Decreto legislativo 30 luglio 1999, n. 300, recante la riforma dell’organizzazione del Governo, a norma dell’articolo 11 della legge 15 marzo 1997, n. 59 (art. 57; art. 62; art. 66; art. 67, comma 1; art. 68, comma 1; art. 71, comma 3, lettera a; art. 73, comma 4).
Statuto dell’Agenzia delle entrate, pubblicato nella Gazzetta Ufficiale n. 42 del 20 febbraio 2001 (art. 5, comma 1; art. 6, comma 1).
Regolamento di amministrazione dell’Agenzia delle entrate, pubblicato nella Gazzetta Ufficiale n. 36 del 13 febbraio 2001 (art. 2, comma 1).
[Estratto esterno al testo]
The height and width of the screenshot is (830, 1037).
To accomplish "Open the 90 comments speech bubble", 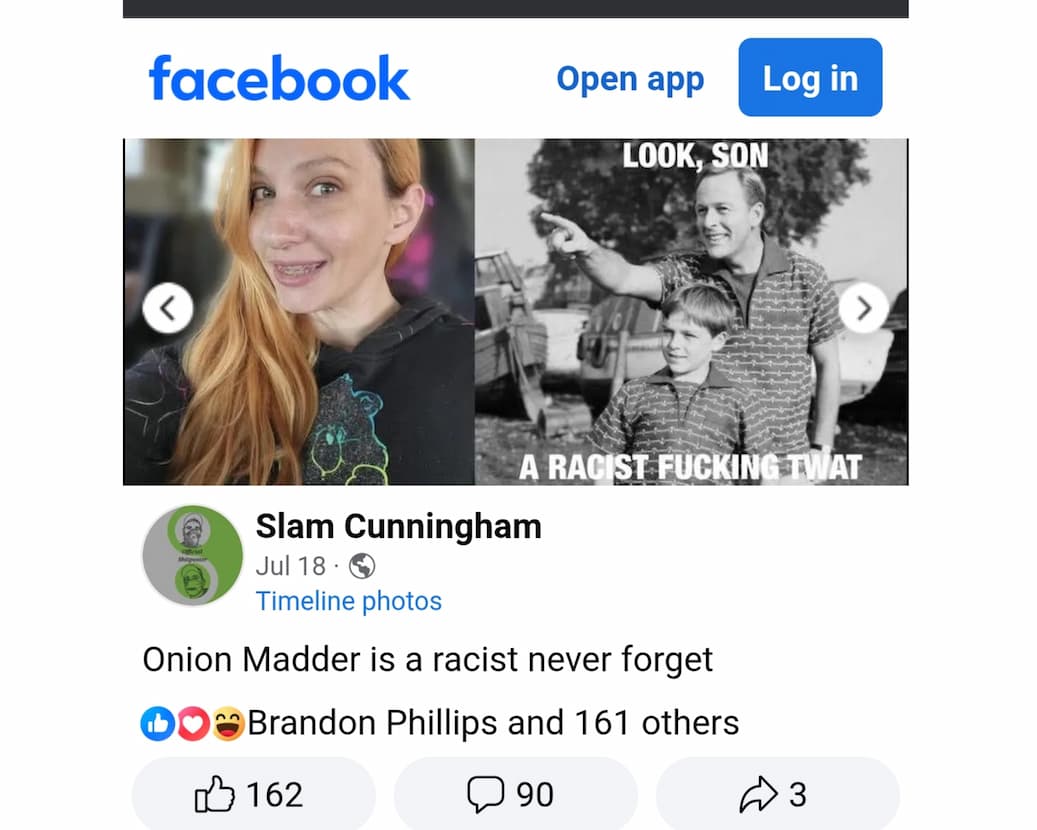I will click(514, 794).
Decreto del Ministro delle finanze 28 dicembre 2000, concernente disposizioni recanti le modalità di avvio delle agenzie fiscali e l’istituzione del ruolo speciale provvisorio del personale dell’Amministrazione finanziaria, emanato a norma degli articoli 73 e 74 del decreto legislativo 30 luglio 1999, n. 300.

 

Disciplina normativa di riferimento

Legge 27 luglio 2000, n. 212, recante disposizioni in materia di statuto dei diritti del contribuente.
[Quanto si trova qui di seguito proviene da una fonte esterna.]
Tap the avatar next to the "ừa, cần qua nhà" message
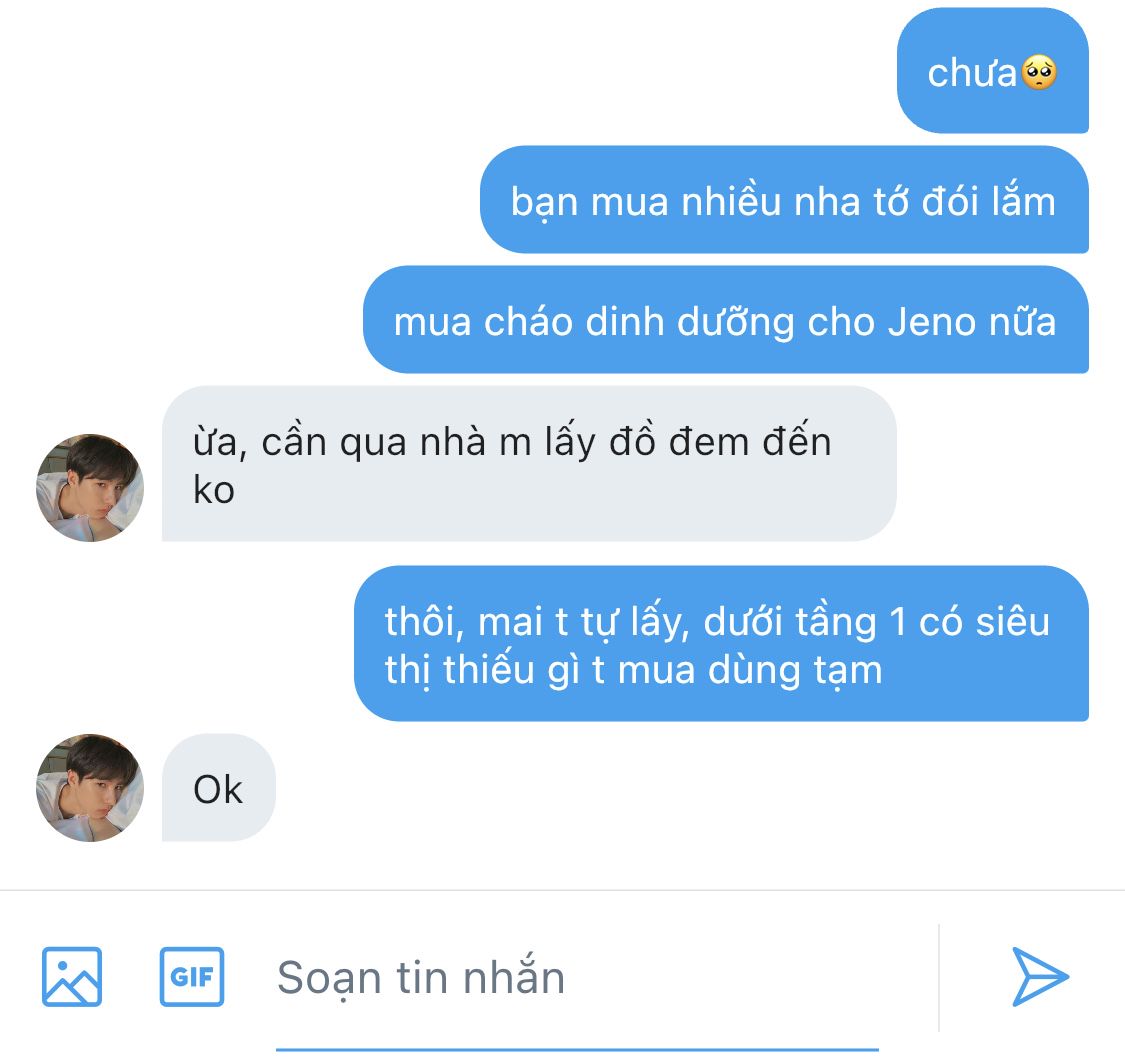Image resolution: width=1125 pixels, height=1062 pixels. coord(90,488)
Testo unico delle imposte sui redditi, approvato con decreto del Presidente della Repubblica 22 dicembre 1986, n. 917, art. 188-bis, comma 1.
Legge 7 aprile 2003, n. 80, con il quale il Governo è stato delegato ad adottare uno o più decreti legislativi per la riforma del sistema fiscale statale, articolo 1.
Decreto legislativo 12 dicembre 2003, n. 344, che, a norma dell’art. 4 della citata legge n. 80 del 2003, attua la riforma dell’imposizione sul reddito delle società e che, tra l’altro, rinumera gli articoli del testo unico precedentemente in vigore.
Decreto-legge 3 ottobre 2006, n. 262, convertito, con modificazioni, dalla legge 24 novembre 2006, n. 286, art. 2, comma 28.
Legge 27 dicembre 2013, n. 147, recante disposizioni per la formazione del bilancio annuale e pluriennale dello Stato (Legge di stabilità 2014), art. 1, commi 631, 632 e 633.